Task instructions.
Retype each entry exactly.

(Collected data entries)
.....

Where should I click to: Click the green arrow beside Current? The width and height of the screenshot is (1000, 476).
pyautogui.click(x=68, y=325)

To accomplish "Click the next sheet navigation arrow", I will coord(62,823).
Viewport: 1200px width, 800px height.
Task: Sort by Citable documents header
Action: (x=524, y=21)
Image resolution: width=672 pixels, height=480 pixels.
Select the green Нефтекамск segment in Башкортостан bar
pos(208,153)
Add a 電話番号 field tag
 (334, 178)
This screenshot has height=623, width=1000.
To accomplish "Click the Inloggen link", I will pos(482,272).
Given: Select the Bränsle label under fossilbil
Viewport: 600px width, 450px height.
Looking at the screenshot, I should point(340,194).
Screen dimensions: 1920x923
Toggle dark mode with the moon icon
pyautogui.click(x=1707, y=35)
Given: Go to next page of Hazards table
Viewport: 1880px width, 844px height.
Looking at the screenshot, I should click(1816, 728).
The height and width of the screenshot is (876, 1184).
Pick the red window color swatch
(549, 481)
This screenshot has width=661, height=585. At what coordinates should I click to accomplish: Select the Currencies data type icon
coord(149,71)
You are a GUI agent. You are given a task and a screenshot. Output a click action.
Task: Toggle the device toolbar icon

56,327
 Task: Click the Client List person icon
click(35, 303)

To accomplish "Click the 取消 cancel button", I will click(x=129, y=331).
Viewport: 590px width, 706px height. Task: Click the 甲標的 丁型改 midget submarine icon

.....

Result of the exercise.
Where should I click to: Click the green arrow beside Current? The width and height of the screenshot is (1000, 476).
pyautogui.click(x=68, y=325)

To accomplish "Click the next sheet navigation arrow", I will coord(62,823).
Viewport: 1200px width, 800px height.
Task: Sort by Citable documents header
Action: (x=524, y=21)
Image resolution: width=672 pixels, height=480 pixels.
Select the green Нефтекамск segment in Башкортостан bar
pos(208,153)
Add a 電話番号 field tag
 (334, 178)
This screenshot has height=623, width=1000.
To accomplish "Click the Inloggen link", I will pos(482,272).
Given: Select the Bränsle label under fossilbil
Viewport: 600px width, 450px height.
Looking at the screenshot, I should point(340,194).
Screen dimensions: 1920x923
Toggle dark mode with the moon icon
pyautogui.click(x=1707, y=35)
Given: Go to next page of Hazards table
Viewport: 1880px width, 844px height.
Looking at the screenshot, I should click(1816, 728).
The height and width of the screenshot is (876, 1184).
Pick the red window color swatch
(549, 481)
This screenshot has width=661, height=585. At what coordinates should I click to accomplish: Select the Currencies data type icon
coord(149,71)
You are a GUI agent. You are given a task and a screenshot. Output a click action.
Task: Toggle the device toolbar icon

56,327
 Task: Click the Client List person icon
click(35, 303)

To accomplish "Click the 取消 cancel button", I will click(x=129, y=331).
Viewport: 590px width, 706px height. Task: Click the 甲標的 丁型改 midget submarine icon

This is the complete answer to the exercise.